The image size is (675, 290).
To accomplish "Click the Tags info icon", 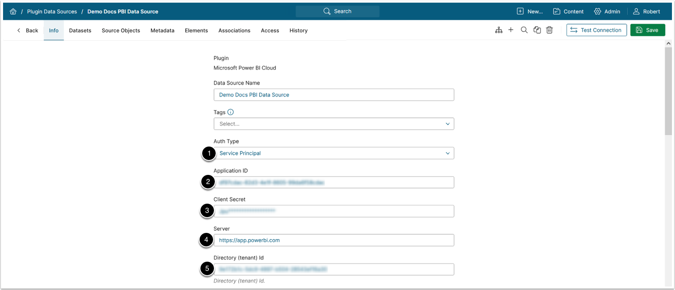I will (231, 112).
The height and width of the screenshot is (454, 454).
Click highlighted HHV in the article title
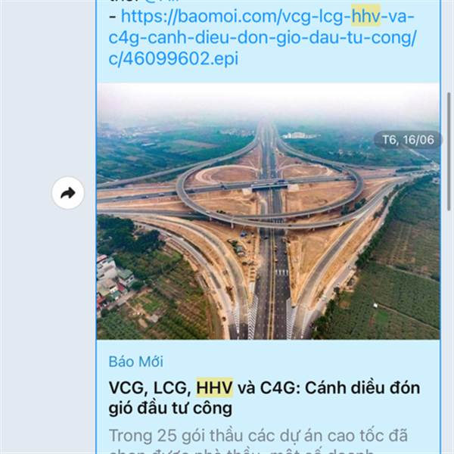215,387
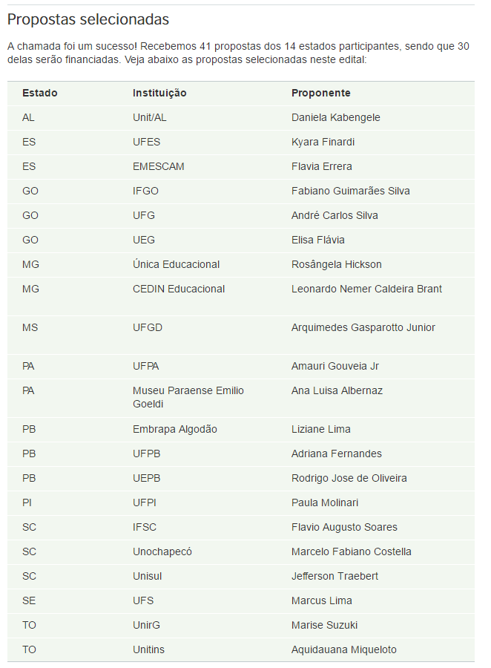Click Embrapa Algodão institution
Screen dimensions: 491x668
(x=174, y=430)
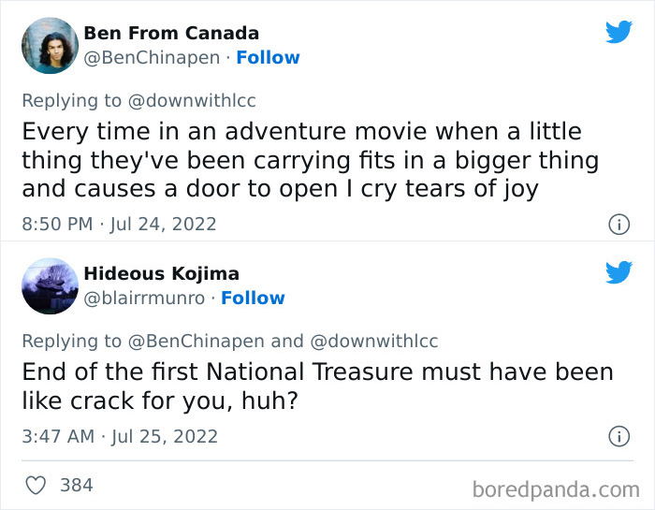Follow @blairrmunro
655x510 pixels.
(253, 298)
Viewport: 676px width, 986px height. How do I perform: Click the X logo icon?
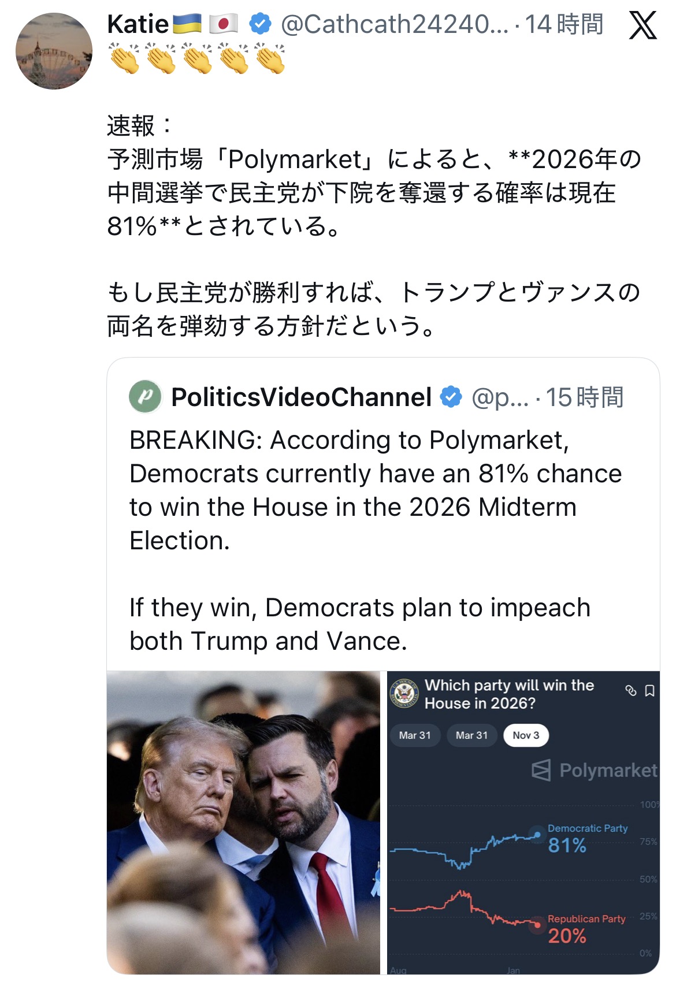[642, 25]
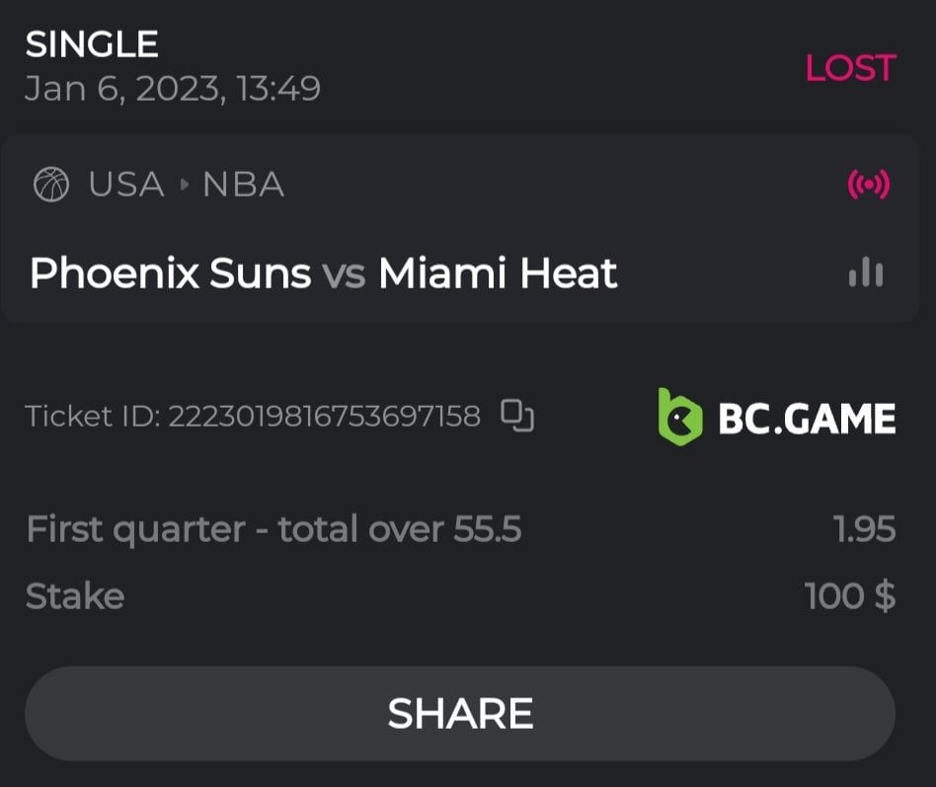Open the live broadcast icon
936x787 pixels.
coord(869,185)
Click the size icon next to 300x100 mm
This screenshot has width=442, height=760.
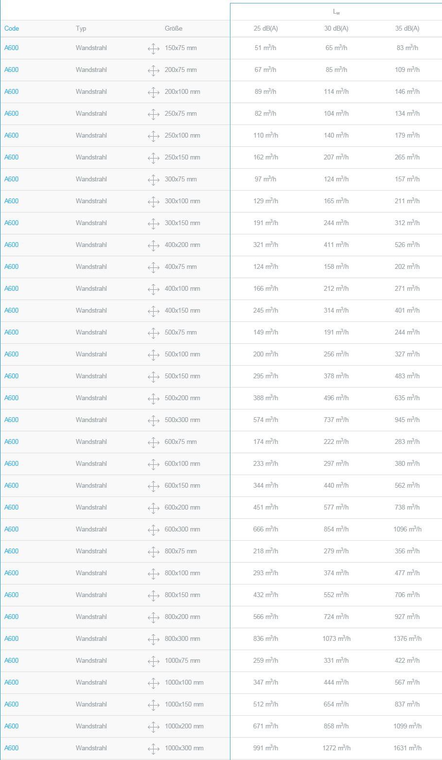point(154,202)
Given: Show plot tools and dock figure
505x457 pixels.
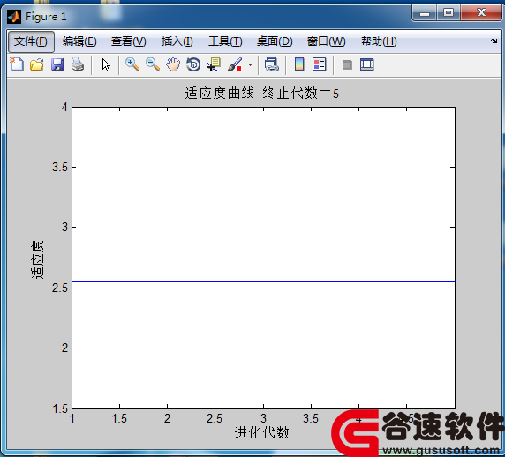Looking at the screenshot, I should coord(367,64).
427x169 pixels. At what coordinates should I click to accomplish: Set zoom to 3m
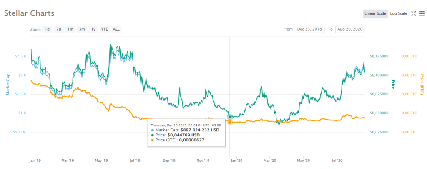click(82, 29)
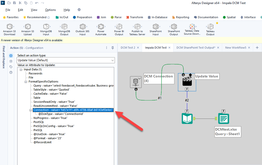Select the SharePoint Output tool

point(174,27)
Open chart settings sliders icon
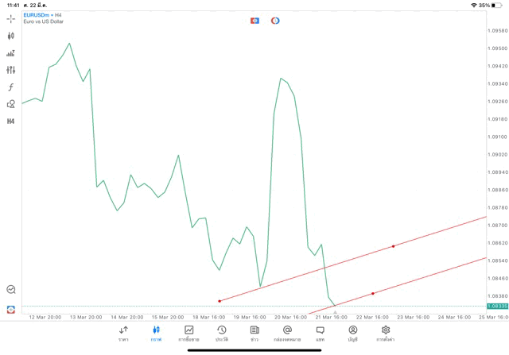 11,70
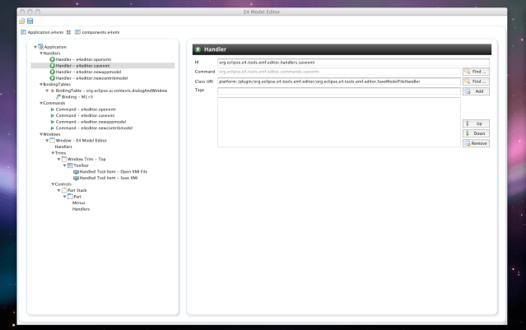Select the Application.e4xmi tab
Image resolution: width=526 pixels, height=330 pixels.
pos(41,31)
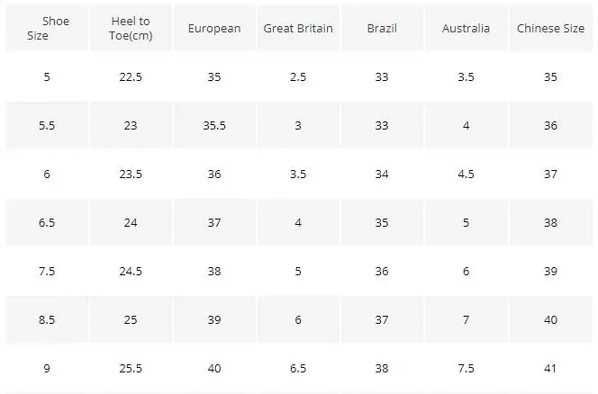Select the European column header
The width and height of the screenshot is (598, 394).
coord(214,29)
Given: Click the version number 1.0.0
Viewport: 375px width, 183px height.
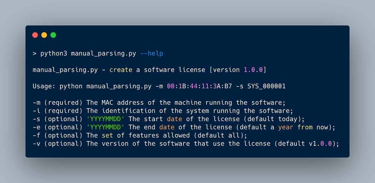Looking at the screenshot, I should pos(254,70).
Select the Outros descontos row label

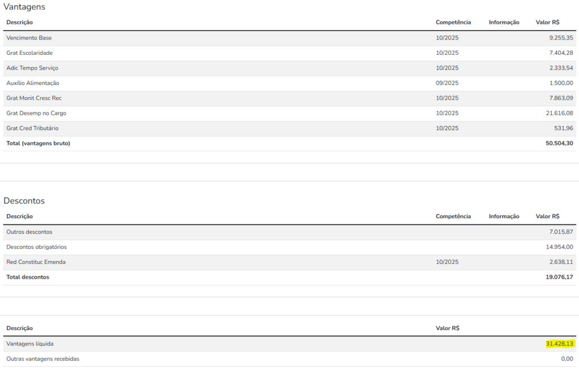pos(29,232)
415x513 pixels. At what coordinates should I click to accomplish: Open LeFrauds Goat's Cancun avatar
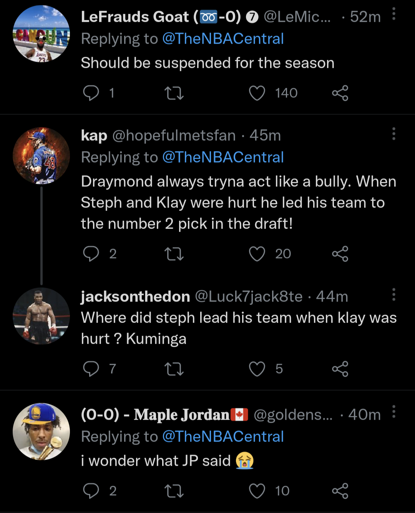[x=41, y=34]
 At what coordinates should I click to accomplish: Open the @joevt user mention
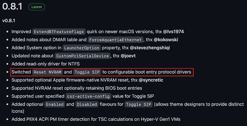point(128,56)
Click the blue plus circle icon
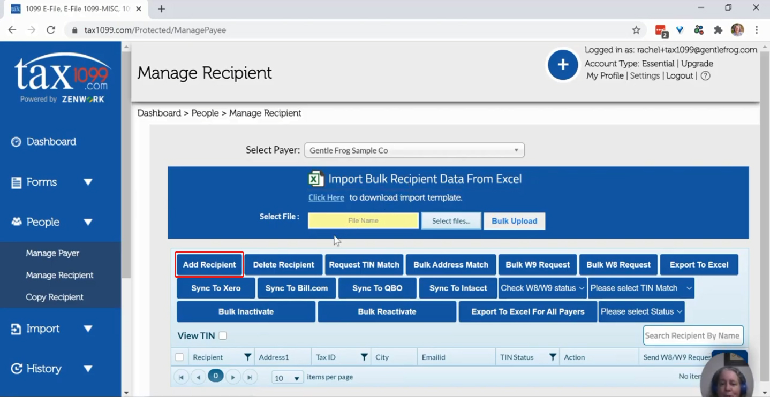This screenshot has width=770, height=397. click(563, 65)
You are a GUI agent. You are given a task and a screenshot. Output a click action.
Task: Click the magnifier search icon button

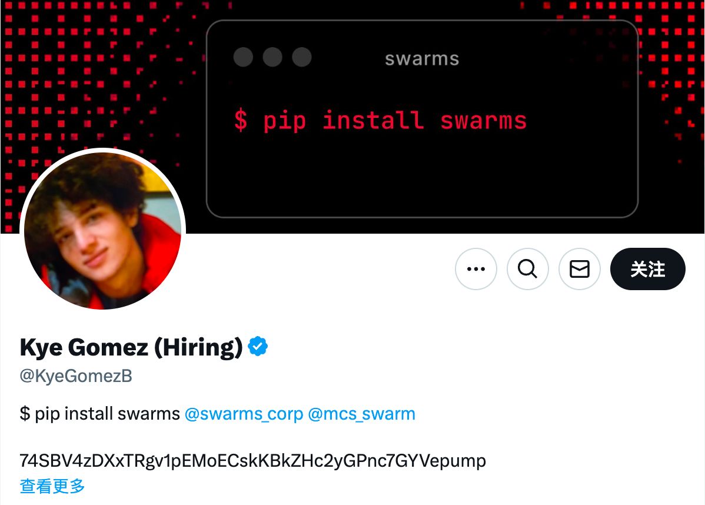click(527, 269)
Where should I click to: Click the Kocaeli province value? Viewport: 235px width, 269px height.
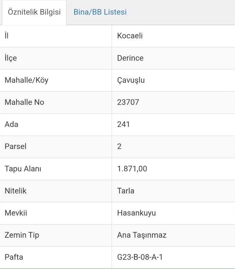(130, 36)
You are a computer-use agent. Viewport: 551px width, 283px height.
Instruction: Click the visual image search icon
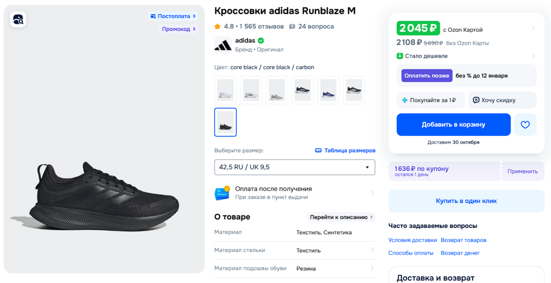[x=18, y=20]
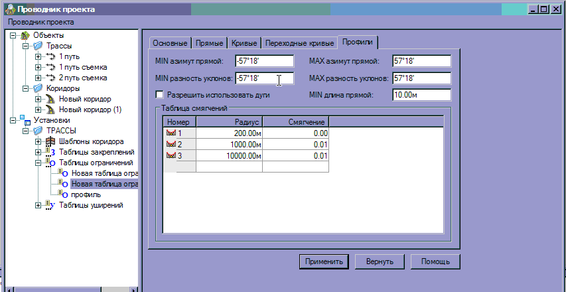The image size is (566, 292).
Task: Click the Таблицы уширений icon
Action: tap(50, 205)

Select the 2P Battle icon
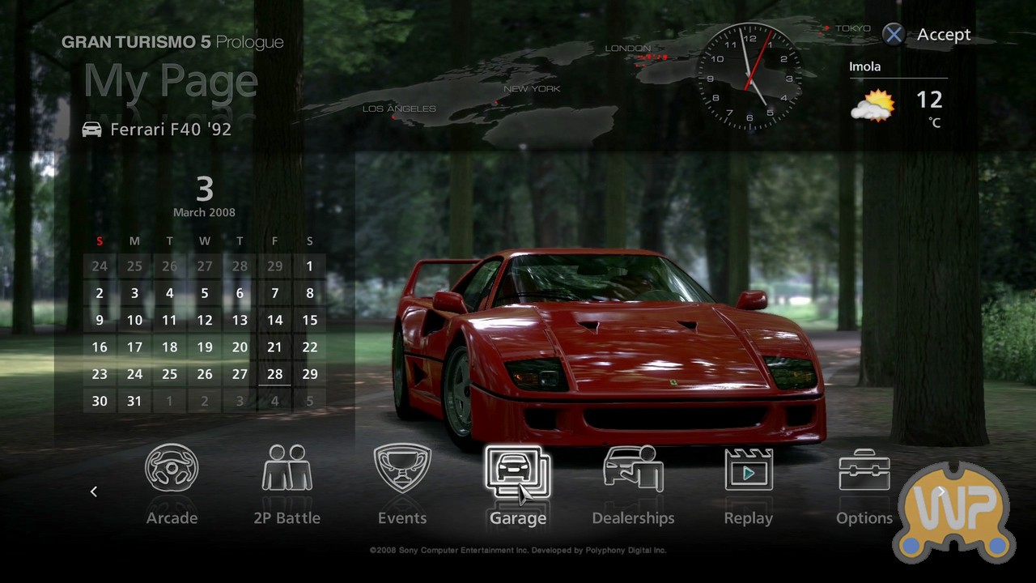pos(287,469)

********

When you reach the line containing "Click the blue plus circle icon" in the listing above, reproduce it and every line after it through the last, exactly; omit the pictures.

*Solution to the problem*.
Click the blue plus circle icon
This screenshot has width=770, height=397. click(563, 65)
You are a GUI agent. You are given a task and a screenshot. Output a click action.
Task: Click the magnifier search icon button

click(527, 269)
Where should I click to: Click the Kocaeli province value? Viewport: 235px width, 269px height.
(130, 36)
You are a computer-use agent. Viewport: 551px width, 283px height.
Instruction: Click the visual image search icon
[x=18, y=20]
The image size is (566, 292).
Task: Click the Таблицы уширений icon
Action: tap(50, 205)

Select the 2P Battle icon
pos(287,469)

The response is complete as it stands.